Nearly four out of five small business owners say rising energy prices are stalling their growth, says a new report.
The quarterly survey, conducted by Harris Interactive and released by the U.S. Chamber of Commerce, asked businesses how much they agreed with the statement "Higher energy prices pose an immediate threat to the success of my business." Forty-one percent said they strongly agreed, and 37 percent said they somewhat agreed, for a total of 78 percent. (Just 4 percent strongly disagreed, 7 percent somewhat disagreed, and 11 percent were neutral.)
Gas prices as small business owners' top concern more than doubled, hitting 24 percent last month from just 10 percent three months ago, according to the U.S. Chamber Small Business Outlook Survey.

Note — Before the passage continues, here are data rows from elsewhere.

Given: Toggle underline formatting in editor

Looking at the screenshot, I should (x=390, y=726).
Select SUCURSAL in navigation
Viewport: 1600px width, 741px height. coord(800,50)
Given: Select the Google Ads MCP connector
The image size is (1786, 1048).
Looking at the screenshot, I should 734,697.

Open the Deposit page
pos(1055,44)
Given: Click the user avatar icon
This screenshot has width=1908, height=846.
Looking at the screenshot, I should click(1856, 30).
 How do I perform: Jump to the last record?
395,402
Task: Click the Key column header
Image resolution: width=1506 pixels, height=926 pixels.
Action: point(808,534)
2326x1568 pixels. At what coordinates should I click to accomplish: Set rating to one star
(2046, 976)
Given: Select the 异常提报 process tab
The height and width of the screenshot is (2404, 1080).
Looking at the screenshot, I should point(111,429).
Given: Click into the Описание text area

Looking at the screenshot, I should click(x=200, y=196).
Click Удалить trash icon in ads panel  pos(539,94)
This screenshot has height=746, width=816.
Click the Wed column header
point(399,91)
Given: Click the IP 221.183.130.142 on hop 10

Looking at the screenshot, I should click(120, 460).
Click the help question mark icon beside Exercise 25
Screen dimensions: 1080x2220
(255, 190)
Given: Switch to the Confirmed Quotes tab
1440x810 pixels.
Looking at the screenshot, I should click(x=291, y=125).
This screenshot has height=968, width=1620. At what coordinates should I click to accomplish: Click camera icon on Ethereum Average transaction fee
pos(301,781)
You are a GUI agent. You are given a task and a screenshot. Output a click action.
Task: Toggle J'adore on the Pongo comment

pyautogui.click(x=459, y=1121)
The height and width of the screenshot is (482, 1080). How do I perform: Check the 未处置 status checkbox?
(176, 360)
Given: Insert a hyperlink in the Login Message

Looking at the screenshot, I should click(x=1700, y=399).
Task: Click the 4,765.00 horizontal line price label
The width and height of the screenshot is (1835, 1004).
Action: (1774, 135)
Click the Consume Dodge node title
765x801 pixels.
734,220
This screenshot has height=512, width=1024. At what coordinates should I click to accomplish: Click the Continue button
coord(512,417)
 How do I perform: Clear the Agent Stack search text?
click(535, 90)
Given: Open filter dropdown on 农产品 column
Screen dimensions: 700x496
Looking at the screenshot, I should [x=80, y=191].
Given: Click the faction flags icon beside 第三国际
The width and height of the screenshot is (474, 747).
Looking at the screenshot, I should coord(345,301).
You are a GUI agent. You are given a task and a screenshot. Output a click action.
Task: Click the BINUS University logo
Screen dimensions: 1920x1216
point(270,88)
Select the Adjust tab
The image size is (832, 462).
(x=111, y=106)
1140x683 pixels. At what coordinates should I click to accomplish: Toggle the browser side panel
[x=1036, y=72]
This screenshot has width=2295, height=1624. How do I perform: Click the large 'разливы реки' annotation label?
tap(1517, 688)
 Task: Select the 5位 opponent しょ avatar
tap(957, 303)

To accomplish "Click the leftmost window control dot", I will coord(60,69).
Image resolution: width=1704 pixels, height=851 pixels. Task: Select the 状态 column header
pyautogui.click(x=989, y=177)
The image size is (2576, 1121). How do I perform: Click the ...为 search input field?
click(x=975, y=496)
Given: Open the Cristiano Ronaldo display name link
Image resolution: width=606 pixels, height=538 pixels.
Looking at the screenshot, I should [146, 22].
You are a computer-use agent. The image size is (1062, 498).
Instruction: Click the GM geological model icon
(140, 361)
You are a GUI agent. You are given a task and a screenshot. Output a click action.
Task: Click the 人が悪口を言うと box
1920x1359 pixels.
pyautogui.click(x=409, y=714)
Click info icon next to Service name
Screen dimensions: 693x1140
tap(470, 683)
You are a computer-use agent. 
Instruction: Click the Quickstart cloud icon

The nationwide average gas price for regular is $3.91, up $0.07 from a month ago and up $0.08 from a year ago.
The survey also found that concerns about overregulation are the highest in a year, with more than half of businesses (52 percent) citing it as the top threat to their businesses' survival. That's up nine percentage points since last June.
The survey found that small-business confidence grew in the first quarter–there's been a 7 percent increase since January–but that firms are still not hiring. Just 22 percent plan to add jobs in the coming months, and 30 percent laid off workers in the past year.
“This survey confirms that slow gains in economic growth are being undermined by uncertainty over rising gas prices, an onslaught of pending regulations, and stalled pro-growth bills in Congress,” says Martin Regalia, the Chamber’s chief economist. “To deliver long-term confidence to small businesses, Washington should act to provide certainty and enact regulatory reform that will boost their ability to grow.”
Other report findings: Nearly all small businesses (97 percent) said a presidential candidate's support for the free enterprise system was important, with 84 percent saying it was "very important." Almost as many small firms (92 percent) think it should be the business community leading economic recovery, as opposed to the federal government (8 percent).
Entrepreneurs think all the lawmakers in Washington are problematic, but they've zeroed in on Democrats: Close to half of respondents approve of the job the House Republican Majority is doing; just 8 percent approve of the Democratic majority in the Senate. Just 16 percent of small businesses approve of the job Obama is doing.